By Bob Marshall, Chief Editor, Med Device Online
A December 2016 press release announced that Cosmed Group had acquired an ethylene oxide sterilization operation in Erie, PA from iuvo BioScience. I could easily have overlooked it in my crowded email inbox, but “wait,” I thought; “I know iuvo BioScience. That’s Ben Burton’s company.” So, I flagged the release and put Burton on my call list to follow up.

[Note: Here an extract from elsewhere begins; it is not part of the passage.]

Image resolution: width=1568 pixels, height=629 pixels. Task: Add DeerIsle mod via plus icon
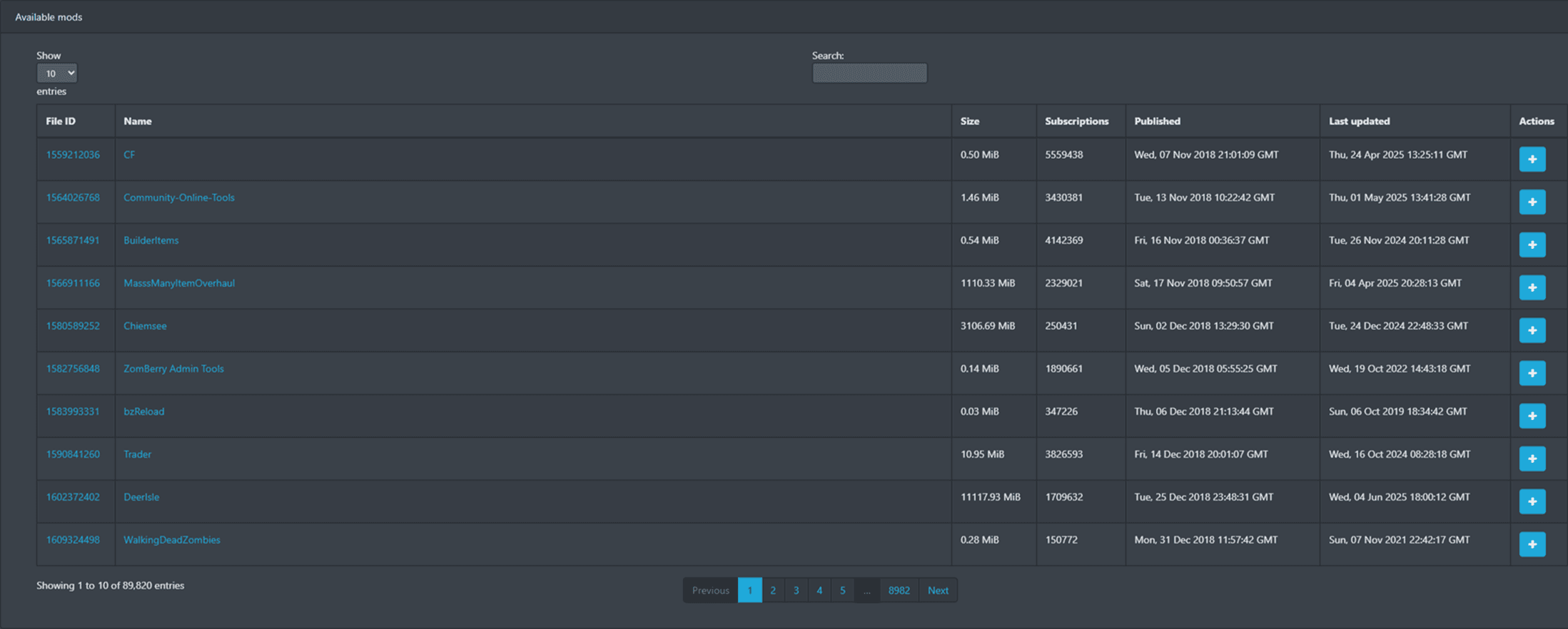(1532, 501)
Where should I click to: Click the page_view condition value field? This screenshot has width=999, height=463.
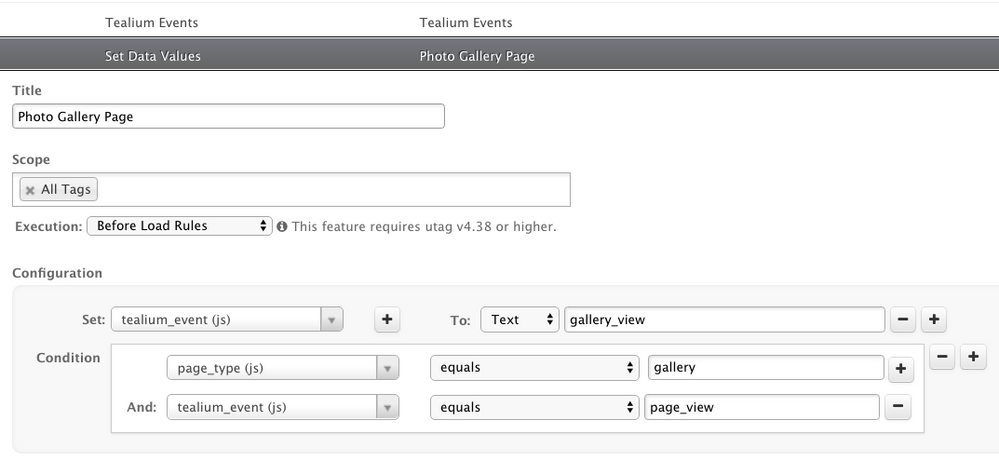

I initially met Burton, iuvo BioScience’s president and CEO, at MD&M East 2015. The consulting firm I worked for at that time was presenting a ‘lunch & learn’ session at the conference, and Burton was there to network and generate visibility for his new company. iuvo BioScience was formed in March 2015 through the acquisitions of a life science laboratory facility in Rush, N.Y., and an ethylene oxide sterilization facility in Erie, PA — both of which had been owned by Moog, Inc. The Rush, N.Y. lab, which currently serves as iuvo BioScience’s primary location, has operated continuously since 1978, when it was founded as Sterilization Testing Services (STS).
I asked Burton about the original vision for iuvo BioScience. He explained that he and Mary Richardson, iuvo’s executive VP and chief scientific officer, had a strategic interest on the laboratory side. The pair knew each other well, having previously worked together at Bausch & Lomb. “Mary and I wanted to create a different kind of contract research organization (CRO). Sure, we provide pre-clinical services, analytical chemistry, and microbiology testing, among other things, but we consider iuvo BioScience a partner research organization (PRO),” Burton explained. “We look to engage early with a client and begin with dialogue.”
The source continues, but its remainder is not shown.